Problem to solve -
The lines below, from the one holding "Click the blue bullet beside 결론" through the final line, are to be copied exactly, with no other lines and no pictures.

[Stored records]

------

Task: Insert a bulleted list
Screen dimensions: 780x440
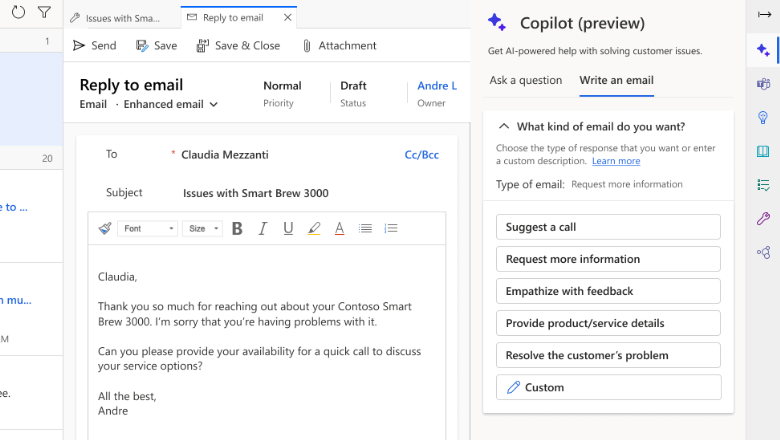Action: pyautogui.click(x=365, y=229)
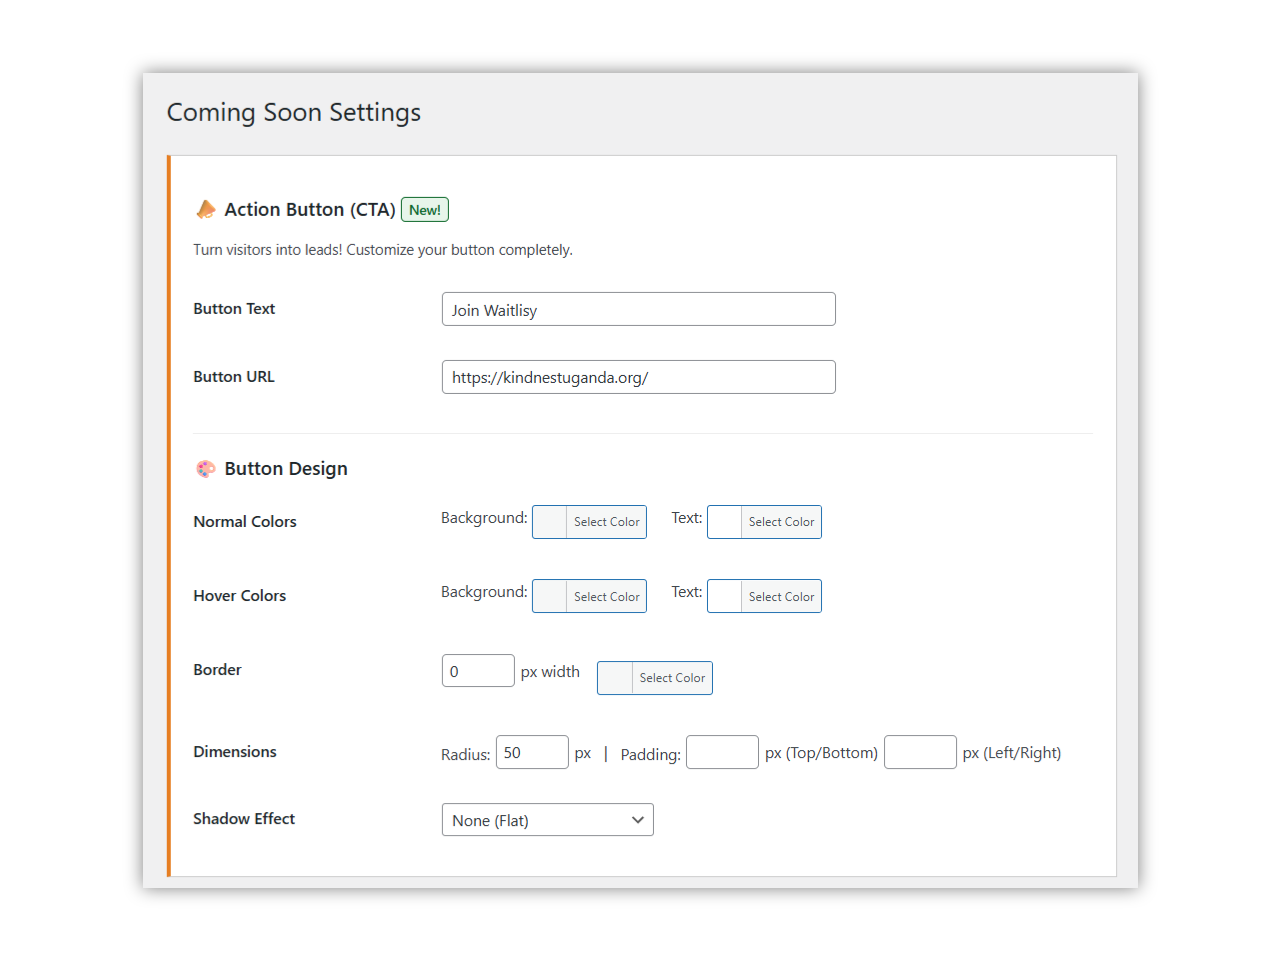Click the green New! badge
Viewport: 1280px width, 960px height.
pos(425,210)
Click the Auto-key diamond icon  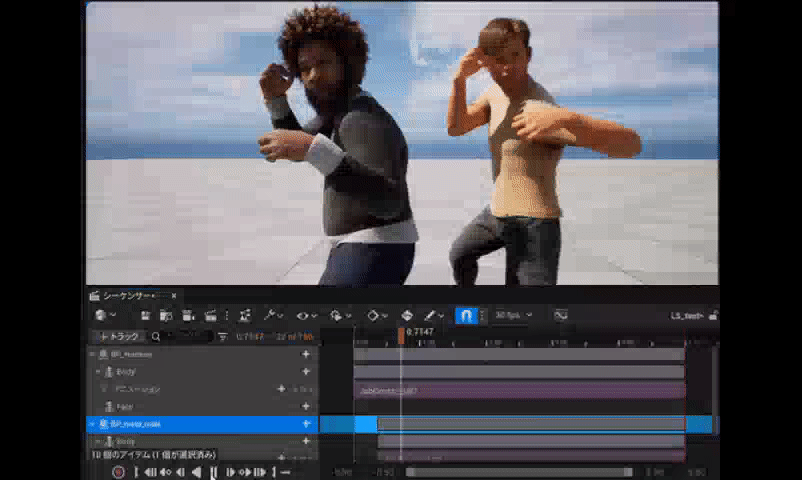click(x=407, y=316)
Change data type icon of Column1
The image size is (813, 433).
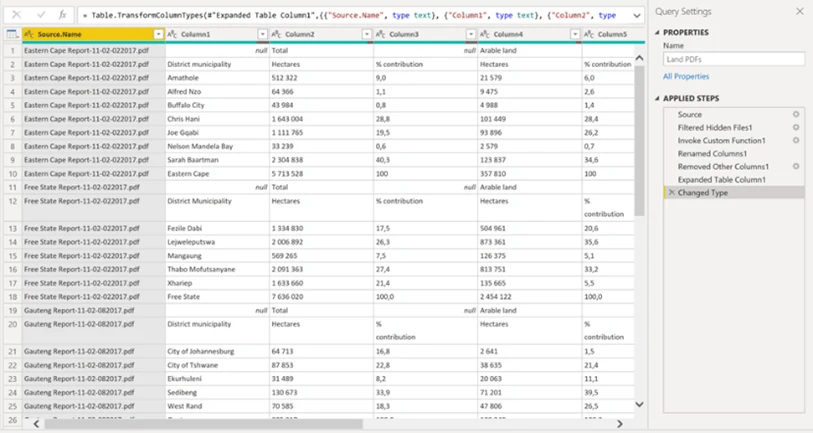[x=173, y=34]
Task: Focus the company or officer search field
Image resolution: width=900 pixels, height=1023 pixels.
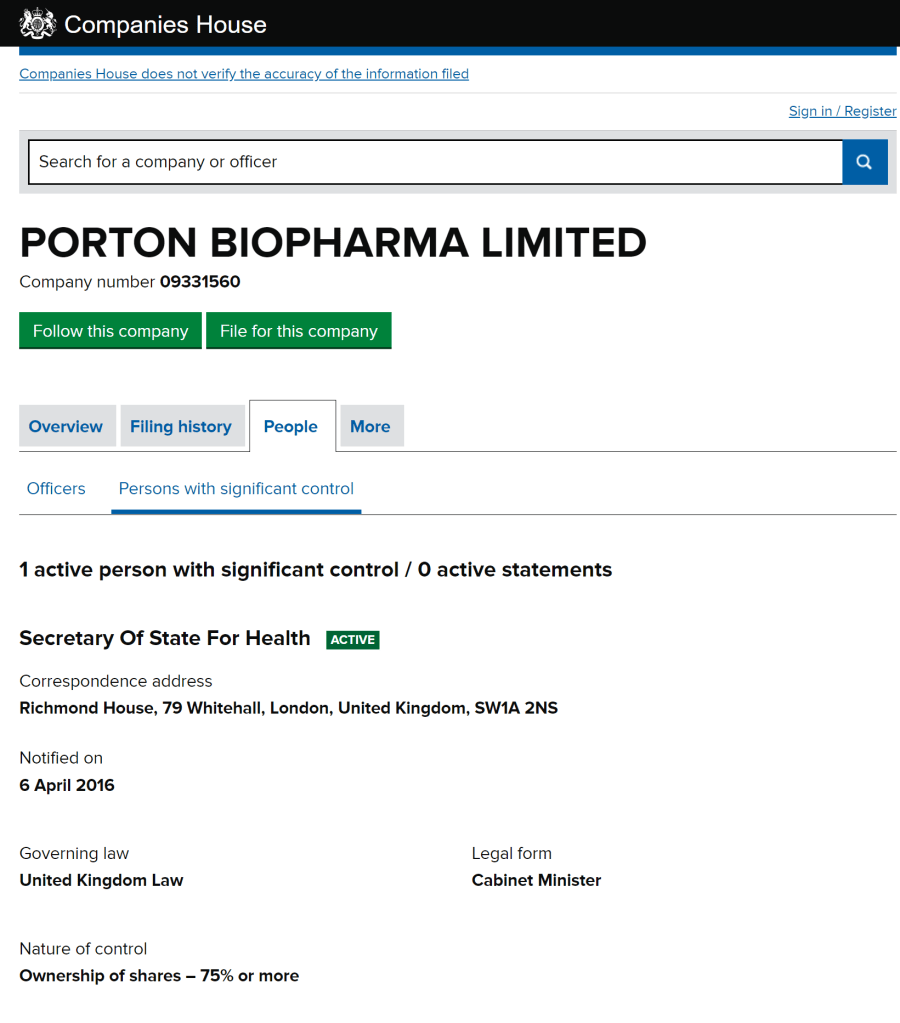Action: [435, 162]
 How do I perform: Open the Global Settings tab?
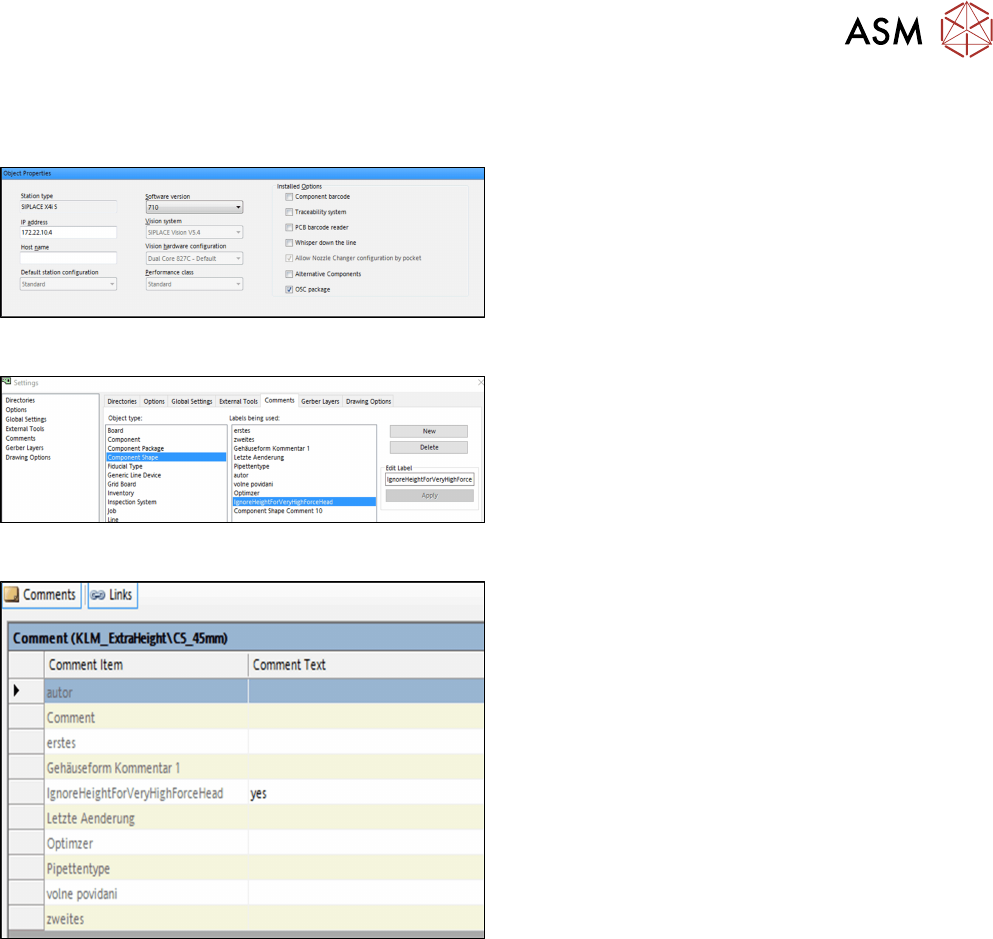191,401
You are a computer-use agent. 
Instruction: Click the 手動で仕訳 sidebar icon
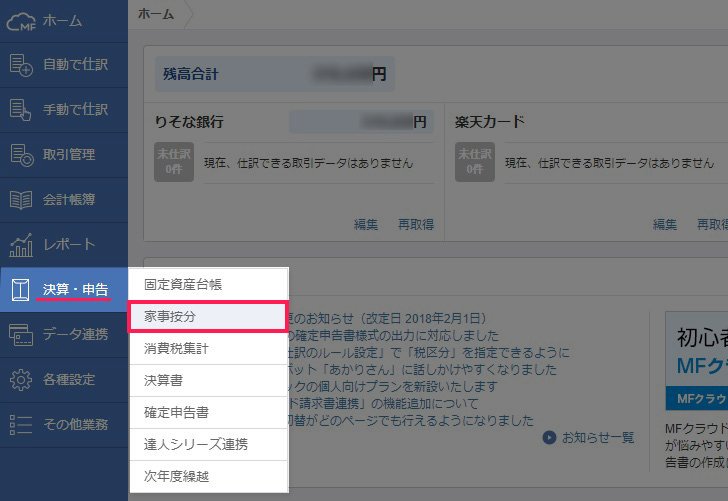pos(21,110)
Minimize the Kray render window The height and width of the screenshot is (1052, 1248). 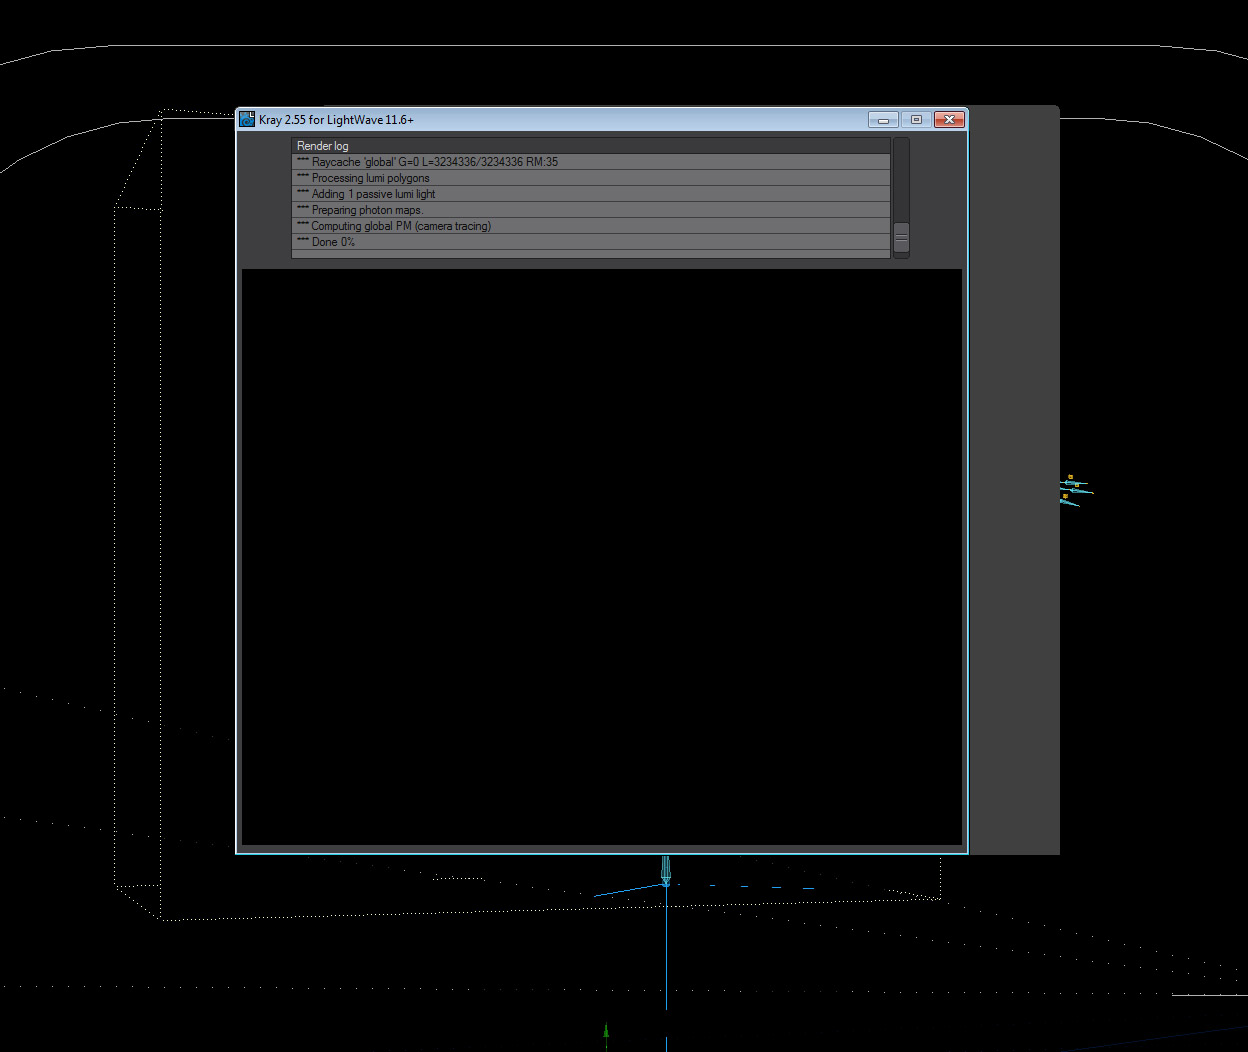[x=883, y=120]
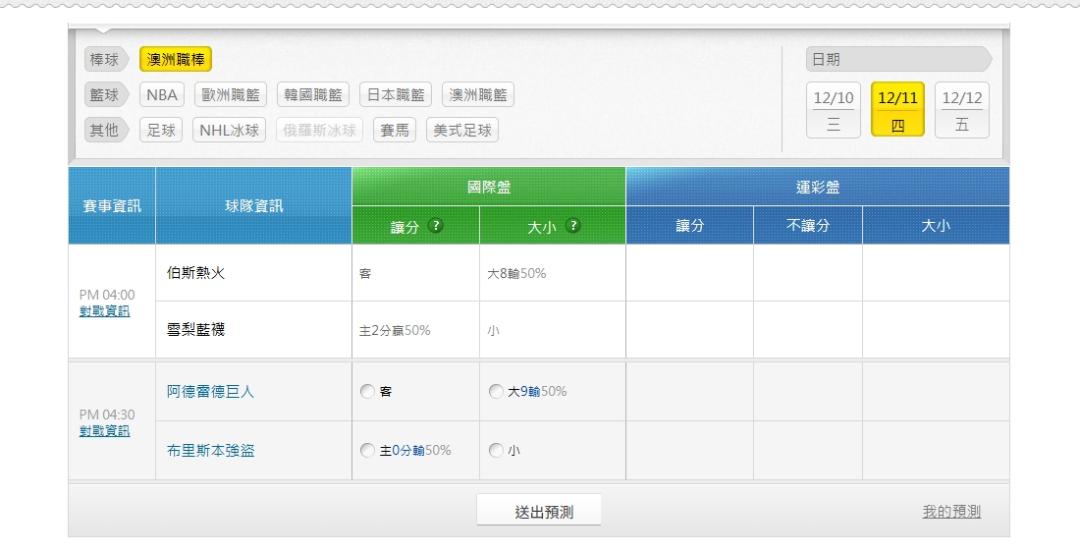
Task: Open the NHL冰球 category
Action: click(229, 130)
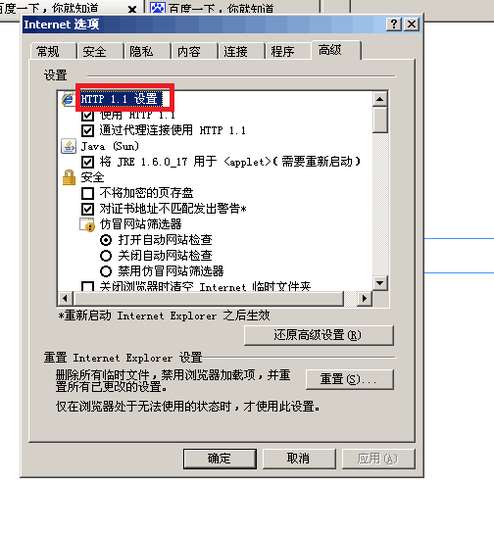
Task: Click the 仿冒网站筛选器 warning icon
Action: [x=87, y=225]

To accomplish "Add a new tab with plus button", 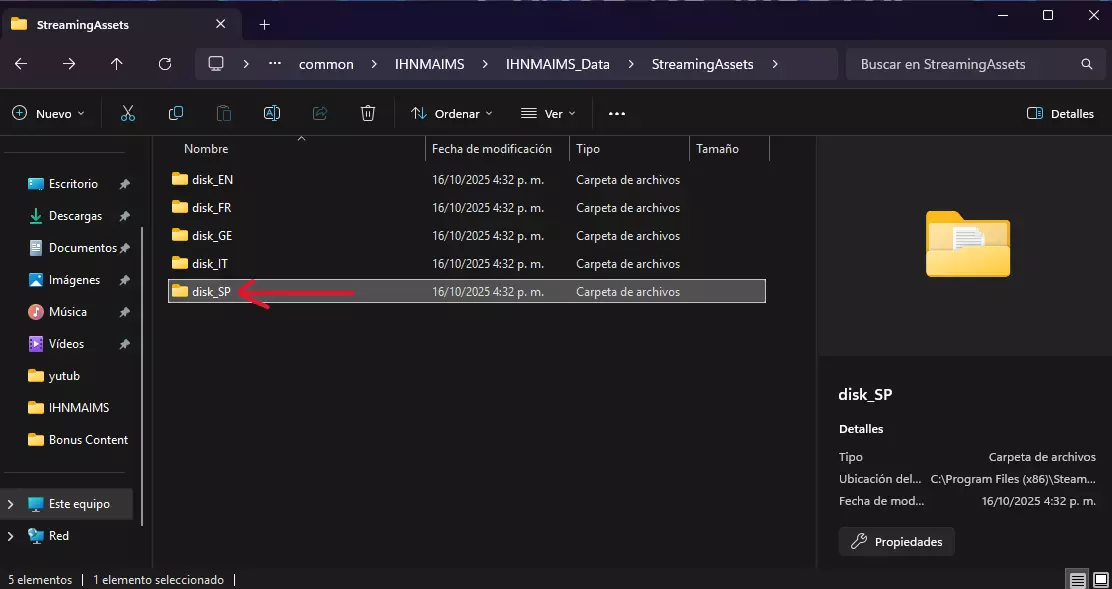I will [264, 24].
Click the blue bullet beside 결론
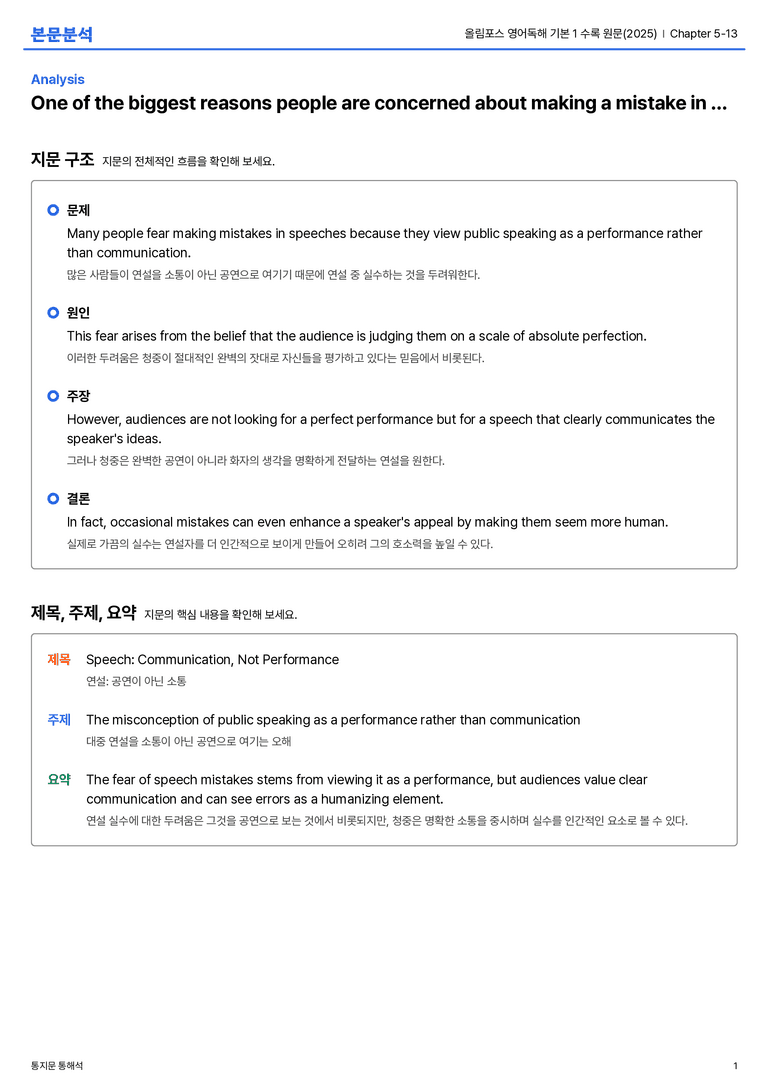This screenshot has height=1087, width=768. pyautogui.click(x=53, y=498)
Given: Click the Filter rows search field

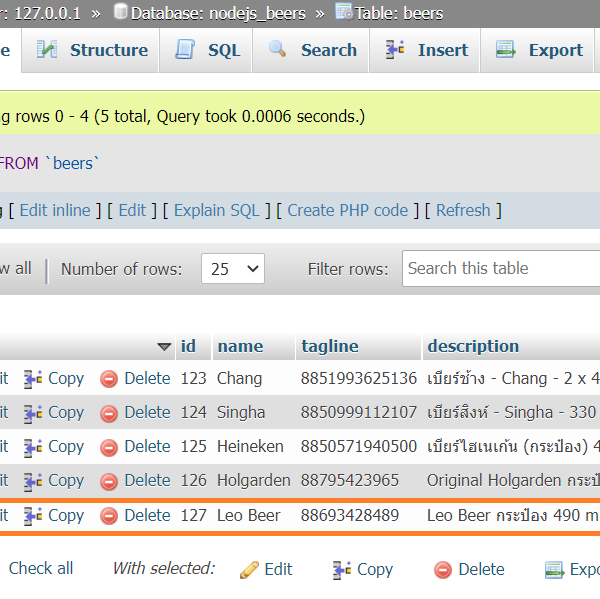Looking at the screenshot, I should tap(501, 268).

------

Answer box -
Click the blue bullet beside 결론
This screenshot has height=1087, width=768. pyautogui.click(x=53, y=498)
Given: Click the Filter rows search field

Looking at the screenshot, I should tap(501, 268).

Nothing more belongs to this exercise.